Attacks on the Press in 2002 - Senegal
|Publisher||Committee to Protect Journalists|
|Publication Date||February 2003|
|Cite as||Committee to Protect Journalists, Attacks on the Press in 2002 - Senegal, February 2003, available at: http://www.refworld.org/docid/47c5667d28.html [accessed 24 February 2017]|
|Disclaimer||This is not a UNHCR publication. UNHCR is not responsible for, nor does it necessarily endorse, its content. Any views expressed are solely those of the author or publisher and do not necessarily reflect those of UNHCR, the United Nations or its Member States.|
In early August, President Abdoulaye Wade offered a stunning apology to foreign donors who had hurriedly assisted the West African desert nation with US$23 million in emergency famine aid. The president had personally appealed for the money, but then rejected it and charged that the Senegalese media had misreported conditions in the drought-stricken countryside. After a three-day visit to the afflicted region, an angry Wade returned to the capital, Dakar – in what was an embarrassing incident for both the government and the press – to issue a statement that threats of famine had been exaggerated. The president sacked his press adviser over the incident, and Senegalese journalists conceded that they might have overstated the situation.
Until recently, Senegal was known as a beacon of free speech in West Africa. But in September, several Senegalese news professionals told CPJ that the current administration has jeopardized the country's free press. The local media, which have engaged in healthy competition with the state media since independence in 1960, suffered little censorship under the country's liberal founder, Léopold Sédar-Senghor, and his chosen heir, Abdou Diouf.
But, according to Senegalese journalists, the March 2000 election of Wade, who had been a member of the opposition, brought the press several new challenges.
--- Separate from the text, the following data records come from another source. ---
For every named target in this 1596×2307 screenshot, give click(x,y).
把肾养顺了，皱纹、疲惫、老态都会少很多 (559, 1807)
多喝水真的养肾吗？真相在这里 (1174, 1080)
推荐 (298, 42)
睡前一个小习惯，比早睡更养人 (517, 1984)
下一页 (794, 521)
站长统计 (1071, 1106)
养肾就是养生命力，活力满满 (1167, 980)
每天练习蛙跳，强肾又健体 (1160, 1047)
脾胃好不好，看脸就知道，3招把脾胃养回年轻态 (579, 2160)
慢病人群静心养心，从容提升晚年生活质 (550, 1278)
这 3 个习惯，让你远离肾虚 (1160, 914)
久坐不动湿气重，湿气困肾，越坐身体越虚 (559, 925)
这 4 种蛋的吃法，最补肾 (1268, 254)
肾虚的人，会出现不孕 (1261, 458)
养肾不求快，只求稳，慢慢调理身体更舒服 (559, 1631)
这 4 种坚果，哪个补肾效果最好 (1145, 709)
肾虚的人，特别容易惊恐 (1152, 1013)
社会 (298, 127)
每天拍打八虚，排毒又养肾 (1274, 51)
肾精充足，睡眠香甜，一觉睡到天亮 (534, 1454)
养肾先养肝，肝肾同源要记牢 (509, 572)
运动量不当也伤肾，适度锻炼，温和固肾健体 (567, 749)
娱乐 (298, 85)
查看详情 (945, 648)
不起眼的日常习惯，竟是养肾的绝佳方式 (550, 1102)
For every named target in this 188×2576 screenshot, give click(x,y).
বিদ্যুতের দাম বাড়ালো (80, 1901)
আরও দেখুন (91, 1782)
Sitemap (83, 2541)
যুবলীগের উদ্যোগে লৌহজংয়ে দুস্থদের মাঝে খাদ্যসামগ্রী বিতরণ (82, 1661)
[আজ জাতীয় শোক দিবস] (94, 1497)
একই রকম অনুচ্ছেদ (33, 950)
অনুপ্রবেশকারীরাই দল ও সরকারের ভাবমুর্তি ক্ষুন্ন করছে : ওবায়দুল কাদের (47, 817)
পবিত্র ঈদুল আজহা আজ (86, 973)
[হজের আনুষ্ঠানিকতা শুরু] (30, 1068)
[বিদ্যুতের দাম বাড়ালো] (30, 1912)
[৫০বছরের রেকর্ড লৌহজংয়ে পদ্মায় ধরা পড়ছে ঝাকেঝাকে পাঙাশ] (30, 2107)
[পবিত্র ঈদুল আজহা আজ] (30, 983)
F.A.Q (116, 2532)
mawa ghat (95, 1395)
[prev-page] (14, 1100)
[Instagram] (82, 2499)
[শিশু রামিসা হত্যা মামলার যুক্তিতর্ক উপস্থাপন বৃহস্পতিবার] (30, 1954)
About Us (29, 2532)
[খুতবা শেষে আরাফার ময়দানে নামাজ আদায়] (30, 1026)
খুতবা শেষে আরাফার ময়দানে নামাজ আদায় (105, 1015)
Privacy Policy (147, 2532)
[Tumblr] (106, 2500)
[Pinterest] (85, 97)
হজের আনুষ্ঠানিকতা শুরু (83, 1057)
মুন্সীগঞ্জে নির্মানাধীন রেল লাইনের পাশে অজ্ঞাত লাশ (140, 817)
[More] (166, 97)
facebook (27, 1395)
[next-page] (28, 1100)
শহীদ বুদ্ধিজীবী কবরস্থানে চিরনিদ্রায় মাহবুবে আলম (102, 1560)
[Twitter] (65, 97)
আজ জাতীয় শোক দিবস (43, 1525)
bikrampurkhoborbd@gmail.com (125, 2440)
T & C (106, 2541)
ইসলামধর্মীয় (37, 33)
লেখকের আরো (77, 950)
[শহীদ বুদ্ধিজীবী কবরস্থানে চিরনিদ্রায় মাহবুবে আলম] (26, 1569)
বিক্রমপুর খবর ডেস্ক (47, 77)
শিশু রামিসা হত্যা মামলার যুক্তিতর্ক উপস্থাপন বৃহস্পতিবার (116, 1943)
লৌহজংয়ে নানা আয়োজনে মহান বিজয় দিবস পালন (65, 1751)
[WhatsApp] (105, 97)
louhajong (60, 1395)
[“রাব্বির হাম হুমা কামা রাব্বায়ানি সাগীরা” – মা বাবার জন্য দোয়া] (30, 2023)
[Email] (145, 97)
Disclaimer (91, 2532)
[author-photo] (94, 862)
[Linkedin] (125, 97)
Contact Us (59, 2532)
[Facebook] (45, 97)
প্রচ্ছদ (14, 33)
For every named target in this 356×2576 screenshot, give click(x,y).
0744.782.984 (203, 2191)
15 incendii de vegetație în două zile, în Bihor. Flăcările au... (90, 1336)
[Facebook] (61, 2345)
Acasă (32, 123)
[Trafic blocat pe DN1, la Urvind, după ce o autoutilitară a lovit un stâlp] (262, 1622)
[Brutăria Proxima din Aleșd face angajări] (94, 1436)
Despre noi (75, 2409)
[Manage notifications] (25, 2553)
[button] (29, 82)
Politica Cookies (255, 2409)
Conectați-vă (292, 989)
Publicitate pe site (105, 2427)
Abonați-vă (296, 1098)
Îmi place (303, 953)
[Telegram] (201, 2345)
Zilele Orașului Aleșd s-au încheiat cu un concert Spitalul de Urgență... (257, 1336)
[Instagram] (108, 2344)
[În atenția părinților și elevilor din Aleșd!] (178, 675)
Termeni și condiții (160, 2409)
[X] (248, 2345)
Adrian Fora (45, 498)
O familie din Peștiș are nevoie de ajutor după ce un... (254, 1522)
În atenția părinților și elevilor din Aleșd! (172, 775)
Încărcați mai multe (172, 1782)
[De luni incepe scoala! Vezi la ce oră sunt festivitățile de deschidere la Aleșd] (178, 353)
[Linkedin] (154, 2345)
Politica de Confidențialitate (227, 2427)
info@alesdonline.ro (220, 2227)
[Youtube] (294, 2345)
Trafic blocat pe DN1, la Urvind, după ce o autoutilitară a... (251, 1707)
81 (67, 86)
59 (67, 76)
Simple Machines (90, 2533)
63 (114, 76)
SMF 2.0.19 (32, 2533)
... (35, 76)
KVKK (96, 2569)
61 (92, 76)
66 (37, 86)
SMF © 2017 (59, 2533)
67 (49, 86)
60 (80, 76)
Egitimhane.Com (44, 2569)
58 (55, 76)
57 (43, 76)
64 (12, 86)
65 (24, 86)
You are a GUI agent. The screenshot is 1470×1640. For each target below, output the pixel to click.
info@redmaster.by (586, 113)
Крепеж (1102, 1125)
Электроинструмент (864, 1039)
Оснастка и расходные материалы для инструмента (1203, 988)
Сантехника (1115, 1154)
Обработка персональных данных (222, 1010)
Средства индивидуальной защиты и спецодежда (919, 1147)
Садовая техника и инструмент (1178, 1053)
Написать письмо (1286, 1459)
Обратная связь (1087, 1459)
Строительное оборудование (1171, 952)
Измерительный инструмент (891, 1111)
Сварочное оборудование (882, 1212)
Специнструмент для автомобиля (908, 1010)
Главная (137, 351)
In fact, in the two years since Wade's election, 17 Senegalese journalists have been convicted of criminal press offenses or harassed or beaten by ruling-party supporters – while only 10 suffered such abuses between 1982 and March 2000.
Local journalists also charge that the Information Ministry, dismantled in 2000 and integrated into the Office of the President, has become President Wade's personal public relations office. And coverage of two issues in particular has proven tricky for Senegalese reporters: the president's links to the Islamic Mouride sect, to which he belongs, and his attempts to broker peace with the leaders of an armed insurgency in the lush southern Casamance Region.
Although Senegal is secular by law, Islamic brotherhoods have traditionally exerted tremendous influence on society and politics. Lately, these religious fraternities have extended their reach to media ownership, with some of Senegal's largest media companies, such as the Wal Fadjiri Group, now partially or entirely owned by prominent spiritual leaders or groups.
Non-Muslim journalists, such as Jean-Baptiste Sané of the state broadcaster Radio-Télé Senegal (RTS), say that Christians and other religious groups are given short shrift in the state media. Sané and other journalists also describe President Wade's appointment of a retired general and stalwart of the ruling Democratic Party to head the RTS as a government ploy to restrict access to information about the military campaign against the rebel Movement of Casamance Democratic Forces. On September 18, the rebels issued a threatening letter accusing a dozen journalists by name of unfairly criticizing the movement's cause.